Reuters is reporting that Japan is sending a submarine to the Philippines as part of a Maritime Self-Defense Force fleet visit to the region, in a clear indication Japan is ready to challenge China’s claims in the South China Sea.
An anonymous Japanese official confirmed the visit to Reuters, and asserted that the submarine’s presence is intended to alert China to Japan’s interest in participating in international efforts to curb the nation’s militarization efforts in the Spratly and Paracel Islands, which China claims to be exclusively theirs.
“It sends a message. It is important for Japan to show its presence,” Reuters quotes the source as saying, noting that the fleet will reach Subic Bay, a disputed territory, before traveling to Vietnam later. It is the first time in 15 years that a Japanese submarine sails in the region.
Reuters confirmed with a spokesman for the Philippine military that the submarine will visit the region. What it will do during its voyage in April remains to be planned out.

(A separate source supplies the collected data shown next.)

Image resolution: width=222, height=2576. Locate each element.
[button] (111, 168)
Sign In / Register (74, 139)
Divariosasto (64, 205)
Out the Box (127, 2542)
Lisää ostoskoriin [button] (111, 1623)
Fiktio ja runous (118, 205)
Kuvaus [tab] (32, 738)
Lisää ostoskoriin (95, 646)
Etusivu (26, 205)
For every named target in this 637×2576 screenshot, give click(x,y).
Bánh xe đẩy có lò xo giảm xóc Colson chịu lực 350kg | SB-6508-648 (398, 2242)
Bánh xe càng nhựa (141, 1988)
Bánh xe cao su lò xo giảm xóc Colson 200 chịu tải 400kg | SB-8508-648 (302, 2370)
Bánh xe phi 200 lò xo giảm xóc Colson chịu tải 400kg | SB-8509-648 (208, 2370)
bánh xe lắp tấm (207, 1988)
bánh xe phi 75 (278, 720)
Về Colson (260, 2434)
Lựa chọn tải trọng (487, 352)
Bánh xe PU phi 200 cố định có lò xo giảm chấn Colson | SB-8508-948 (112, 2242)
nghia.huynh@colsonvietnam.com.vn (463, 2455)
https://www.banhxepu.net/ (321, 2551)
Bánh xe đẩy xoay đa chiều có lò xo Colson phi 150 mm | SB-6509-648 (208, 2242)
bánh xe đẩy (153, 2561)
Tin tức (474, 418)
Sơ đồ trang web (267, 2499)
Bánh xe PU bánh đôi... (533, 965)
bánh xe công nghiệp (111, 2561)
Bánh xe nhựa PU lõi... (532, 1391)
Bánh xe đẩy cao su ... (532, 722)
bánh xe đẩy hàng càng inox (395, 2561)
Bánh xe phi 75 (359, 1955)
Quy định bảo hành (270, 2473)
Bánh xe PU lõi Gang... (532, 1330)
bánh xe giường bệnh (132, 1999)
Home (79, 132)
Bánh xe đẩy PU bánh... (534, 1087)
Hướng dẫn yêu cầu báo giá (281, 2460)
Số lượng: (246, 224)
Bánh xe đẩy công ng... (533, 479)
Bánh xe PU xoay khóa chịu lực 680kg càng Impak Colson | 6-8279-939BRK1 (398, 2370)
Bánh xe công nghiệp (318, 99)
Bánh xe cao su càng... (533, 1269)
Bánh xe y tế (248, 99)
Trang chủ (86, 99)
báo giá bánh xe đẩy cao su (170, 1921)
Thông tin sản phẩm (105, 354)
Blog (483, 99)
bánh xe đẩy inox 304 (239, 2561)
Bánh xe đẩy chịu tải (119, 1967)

The Japanese newspaper Asahi Shimbun reported last week, before the Reuters story confirmed the submarine’s visit, that the fleet of destroyers traveling to both the Philippines and Vietnam, who contest China’s claims in the region, is a “clear sign that the port call also has China in mind.” China has claimed most of the South China Sea, territories contested by the aforementioned Philippines and Vietnam as well as Malaysia, Brunei, and Taiwan. Beijing has used Taiwan’s claims to bolster its own, as it does not recognize Taiwan as a sovereign nation. On Vietnamese and Philippine territory, China has constructed military facilities equipped with advanced radar systems, fighter jets, and surface-to-air missiles.
While Japan has no claims in the South China Sea, China has claimed sovereignty over Japanese islands in the East China Sea–namely, the uninhabited but resource-rich Senkaku Islands.
“We have our hands full dealing with the East China Sea, including the Senkaku Islands, so it is unrealistic to talk about full-scale patrol and monitoring operations in the South China Sea,” a source identified by Asahi as a “high-ranking MSDF officer” confirmed to the newspaper.
In addition to the Japanese visit, Tokyo has signed an agreement with the Philippines which will allow Japan to sell advanced military equipment to Manila. Officials still need to confirm what specific equipment they will trade for, with one Philippine official asserting that “nothing is final,” but reports indicate that surveillance aircraft top the list of items the Philippines is seeking to purchase. These would allow Manila to keep a closer eye on Chinese activities in the region.
The United States is actively seeking further Japanese involvement in the South China Sea dispute, among other allied countries. “Exercising together will lead to operating together. By being ambitious, India, Japan, Australia and the United States and so many like-minded nations can aspire to patrol together anywhere international law allows,” Admiral Harry Harris, the head of U.S. Pacific Command, said in a statement last week, urging the nations to engage in freedom of navigation exercises in disputed territory together.
Japan’s activity in the region has alarmed China so much that Chinese state media has taken to comparing the United States favorably to Japan. The state-run Global Times newspaper ran a column Tuesday claiming that “Tokyo infuriates Beijing,” and that the United States, while still not acknowledging China’s illegal claims in the region, has approached the situation better than Japan has. “Japan’s meddling in the South China Sea issue lacks the good foundation and flexible techniques which the US uses in its policy toward China,” the article contends, noting that America maintains frequent contact with Chinese leaders, while “such contact is very thin between China and Japan politically and militarily.”
In a press conference Tuesday, Chinese Foreign Minister Wang Yi called Japan’s government “two-faced,” and accused the nation of working to “create troubles for China at every turn.”